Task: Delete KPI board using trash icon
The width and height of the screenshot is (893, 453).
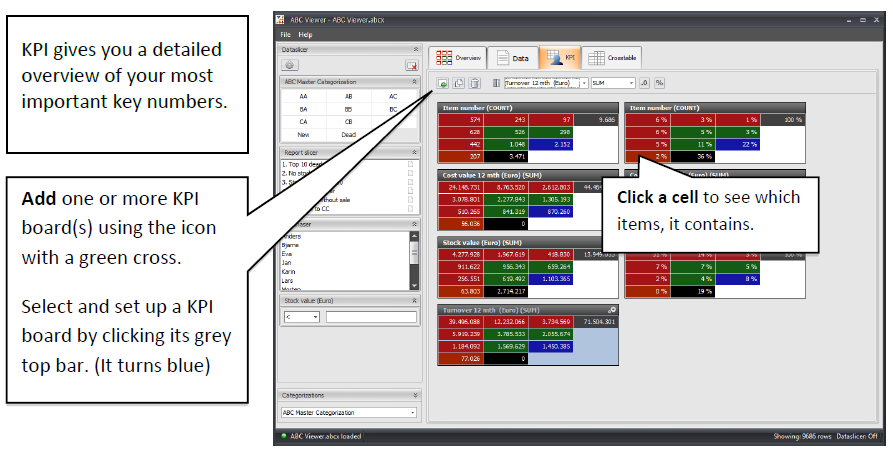Action: click(475, 83)
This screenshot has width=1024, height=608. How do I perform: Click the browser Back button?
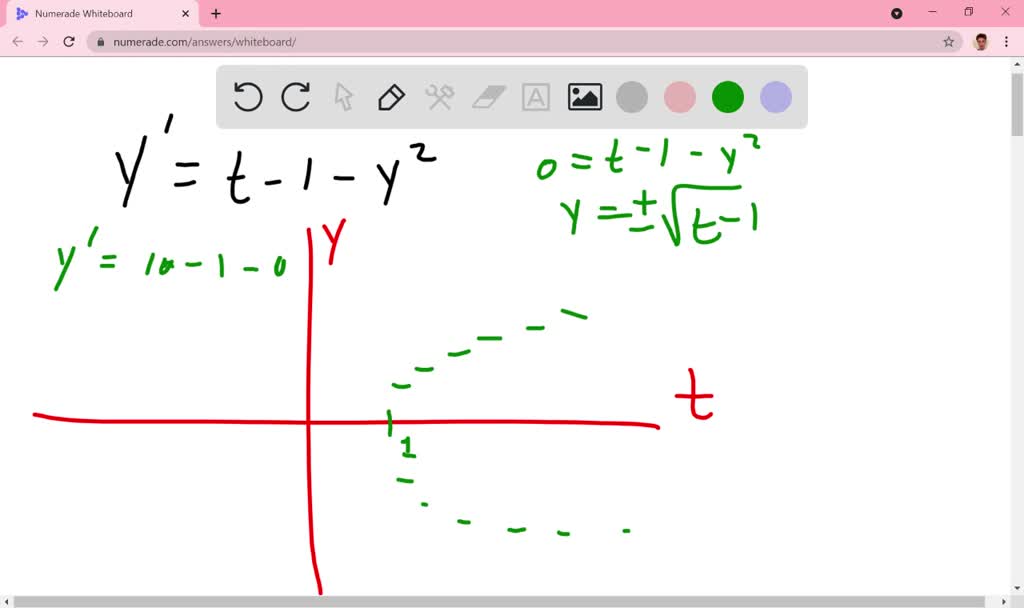point(17,42)
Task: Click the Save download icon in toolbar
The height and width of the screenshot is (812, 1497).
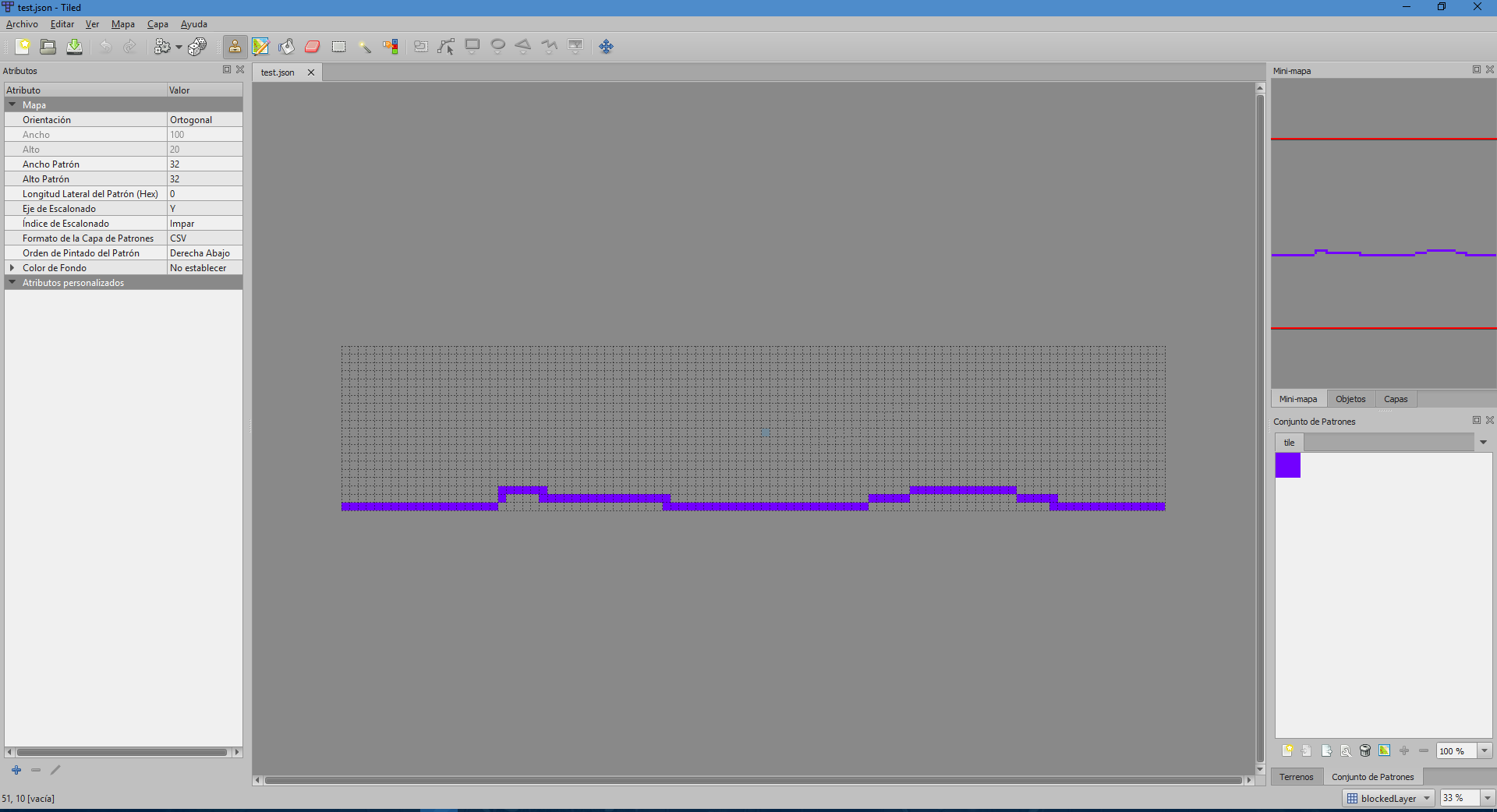Action: (74, 47)
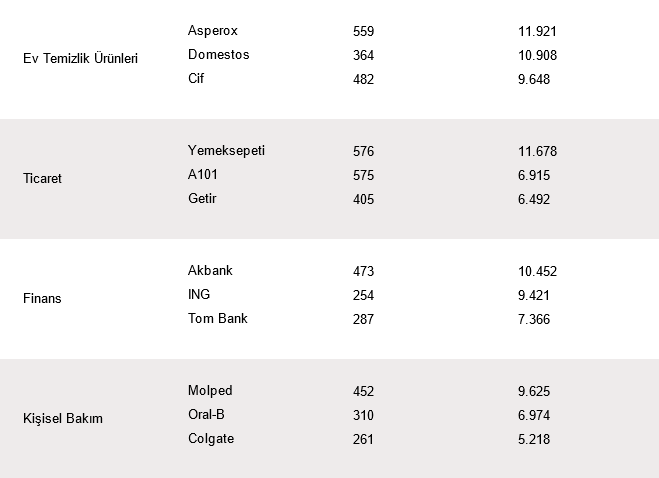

━━━━━━━━━━━━━━━━━━━━

PROBLEM STATEMENT:
When you copy the entries above, reproduce each line exactly and leave out any pictures.

EXERCISE ANSWER:
Task: Delete KPI board using trash icon
The width and height of the screenshot is (893, 453).
Action: click(475, 83)
This screenshot has width=1024, height=608. How do I perform: Click the browser Back button?
point(17,42)
Task: Click the Save download icon in toolbar
The height and width of the screenshot is (812, 1497).
Action: (74, 47)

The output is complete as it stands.